• Passage to read

★ ★ ★ ★

BRIEF SUMMARY OF THE INVENTION
[0009] The invention relates to a corona shield for a composite
insulator, wherein the latter comprises a rod with insulating
material and ribs and at least one end fitting. The corona shield
is integrally made from plastic material. It is configured to be
coaxially disposed at the interface between the rod and the end
fitting. Thus, the corona shield forms an inward open cavity. Said
cavity can be filled with sealant compound through at least one
filling channel. It comprises an end cuff on both sides in axial
direction in order to seal the cavity. The diameter of the closing
cuff at the rod side is adapted to the diameter of the insulating
jacket and the diameter of the closing cuff at the end fitting side
is adapted to the diameter of the end fitting. The filling channel
leads to the cavity from the outside.
[0010] Another aspect of the invention relates to a composite
insulator, which comprises a rod with an insulating jacket and
ribs, at least one end fitting and at least one corona shield of
the type described supra. The insulating jacket and the ribs are
made from insulating plastic material. The corona shield is
produced as a separate shaped component. It is coaxially disposed
on the composite insulator at the interface from the rod to the end
fitting. Its cavity is filled with sealant compound.
[0011] Other features are inherent in the disclosed products and
methods or will become apparent to those skilled in the art from
the following detailed description of embodiments and the
accompanying drawings.
BRIEF DESCRIPTION OF THE DRAWINGS
[0012] Embodiments of the invention will now be described in an
exemplary manner with reference to the accompanying drawing figure,
in which:
[0013] FIG. 1 shows a schematic illustration of a longitudinal cut
view of an embodiment of a composite insulator with a corona shield
at each of its two ends;
[0014] FIG. 2 shows a respective sectional view of one of the
corona shields of FIG. 1,
[0015] FIG. 3 shows a view into the corona shield of FIG. 1 along
the insulator axis;
[0016] FIG. 4 shows a respective schematic longitudinal sectional
view of the end portion of another embodiment of a composite
insulator 1, in which the cavity also comprises two partial
cavities, which, however, are not separated from one another
through the corona shield as in FIG. 1; furthermore, FIG. 4
illustrates a glue joint of the corona shield with the insulator
jacket;
[0017] FIG. 5 shows an illustration of another embodiment according
to FIG. 4, in which the cavity of the corona shield is not divided
into partial cavities according to FIGS. 1 and 4; furthermore, FIG.

★ ★ ★ ★

• Information shown
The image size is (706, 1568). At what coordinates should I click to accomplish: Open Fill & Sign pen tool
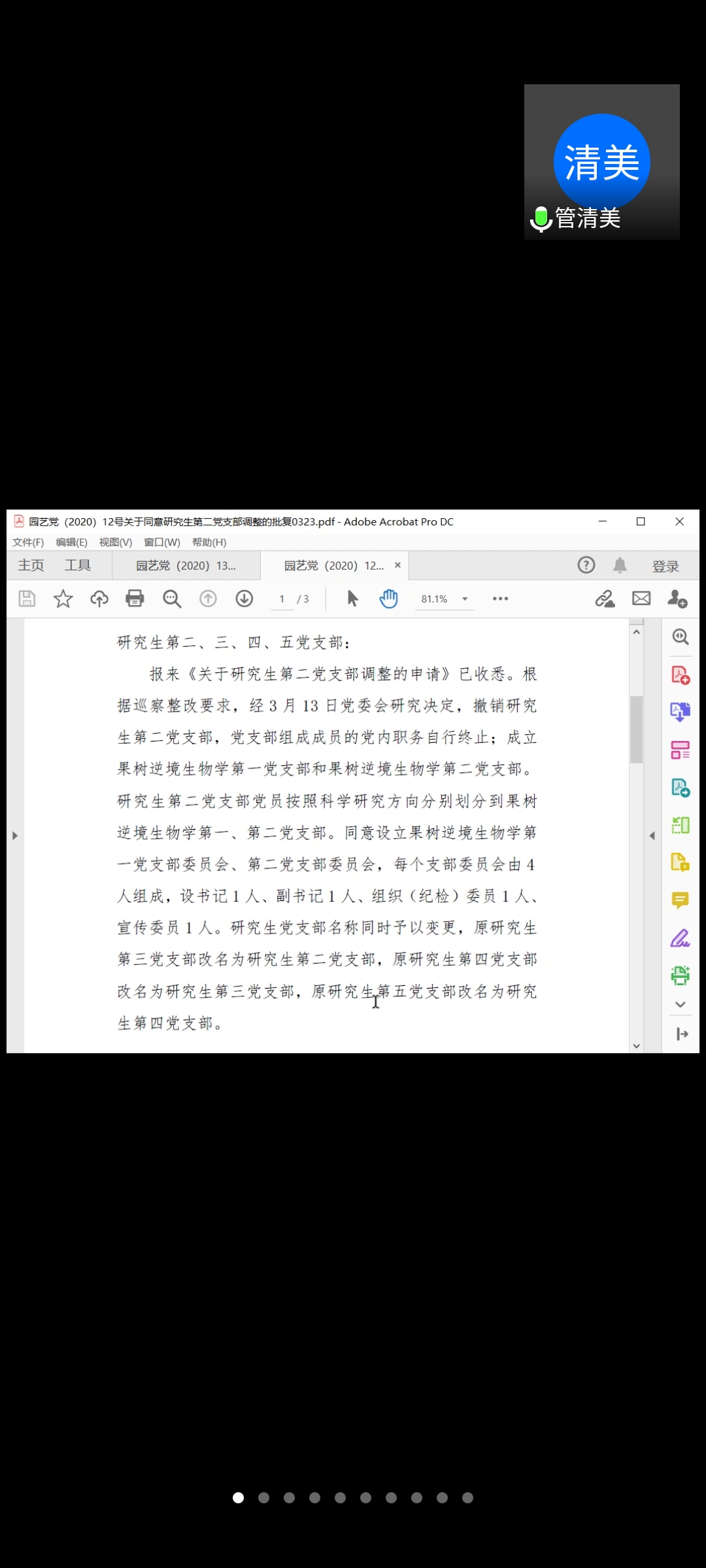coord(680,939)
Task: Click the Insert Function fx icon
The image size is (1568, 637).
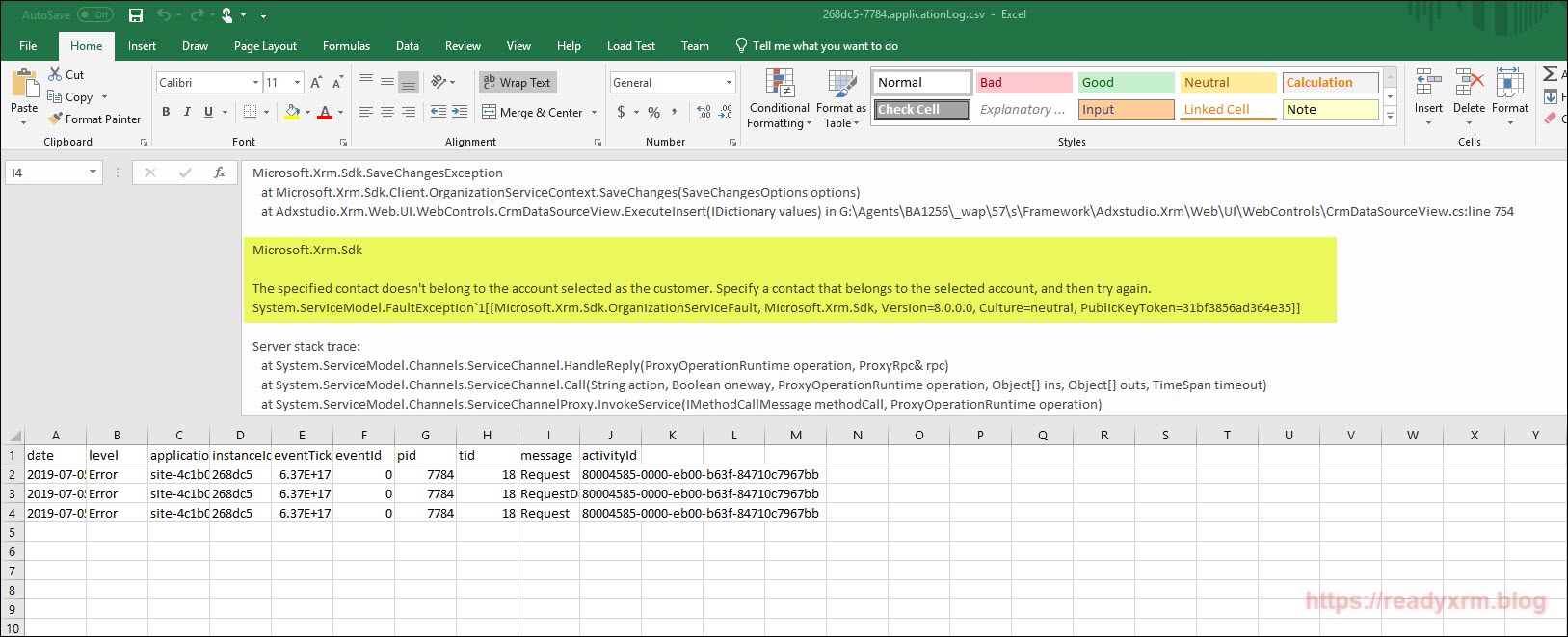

★ ★ ★ ★

• Set exercise
Write the next portion of the corona shield passage, picking up directly after its final line. The data shown above bear no relation to the corona shield passage.

• Answer to this exercise
5 illustrates is the case of a corona shield provided with a
semi-conducting layer and the case of separately produced ribs,
which are connected to the insulation sleeve through a glue
joint.
DETAILED DESCRIPTION OF THE INVENTION
[0018] Before giving a detailed description of the drawing figures,
the preferred embodiments are described initially.
[0019] The embodiments relate to high voltage insulators and corona
shields for such insulators. "High voltage" is interpreted here in
a general sense, which comprises medium voltage, high voltage (in a
more restrictive sense) and ultrahigh voltage, thus from 1 kV to
several 100 kV.
[0020] The composite insulators according to the embodiments,
subsequently sometimes also briefly designated as "insulators",
comprise a centrally extending rod, thus forming the longitudinal
axis of the insulator, often also designated as core or trunk. The
rod is e.g. cylindrical with circular or non-circular cross
section. It is used for receiving tension-, compression-, shear
and/or torsion forces, and thus provides the necessary mechanical
stability for the insulator. The rod is electrically conductive and
made e.g. of a glass fiber reinforced hard plastic material, e.g.
hardened synthetic resin. It can be provided solid or tube
shaped.
[0021] The rod is configured at one or both ends with an end
fitting typically made of metal. Said end fitting is used for
connecting the insulator to a support structure, to a conductor of
an electrical line, or to another insulator, etc. In most
embodiments, the composite insulator has such an end fitting at
both ends. However, there are also special versions with only one
end fitting provided as an attached formed metal component. At the
other end, the insulating material of the insulator is then formed
e.g. into a mounting device (re. e.g. WO 03/081610). Subsequently,
e.g. one end fitting (singular) is recited, but two end fittings
are also recited. This, however, only facilitates the simplicity of
the verbal description, and therefore does not imply that the
respective versions only relate to embodiments with one end
fitting, or with two end fittings. They rather always relate to
both types of embodiments.
[0022] The end fittings are permanently connected to the rod in
both embodiments. The connection is performed e.g. through crimping
the end fitting in the portion of a hole in the end fitting
extending in axial direction, into which hole the rod is inserted.
This creates a permanent friction locked press fit between the end
fitting and the rod.
[0023] The rod comprises an insulating jacket made of insulating
plastic material and it is furthermore provided with ribs, also
made of insulating plastic material, which are used for extending
the creeping distance. Such ribs are often also designated as
"shields". In order to prevent a mix-up with the term "corona
shield", the designation "ribs" is used in the present text. In
some embodiments, the insulating jacket and the ribs are made of an
elastomer, however, using a non rubber-elastic harder plastic
material, e.g. a hard rubber material is possible. The plastic
material for the insulating jacket and for the ribs is e.g.
selected from the hot- or cold vulcanizing elastomers (e.g. Silicon
EPDM), or from the thermoplastic elastomers. It is preferably a
silicon rubber, thus a vulcanized product made from natural silicon
rubber, which can e.g. be vulcanized through hot crosslinking. It
is preferably a vulcanized natural silicon rubber product with
methyl- and vinyl groups at the polymer chain (e.g. VMQ according
to ISO 1629).
[0024] There are several options to produce the insulating jacket
and the ribs: [0025] (i) The insulating jacket and the ribs can be
manufactured separately. In some embodiments the insulating jacket
is e.g. molded onto the rod e.g. by means of an extruder.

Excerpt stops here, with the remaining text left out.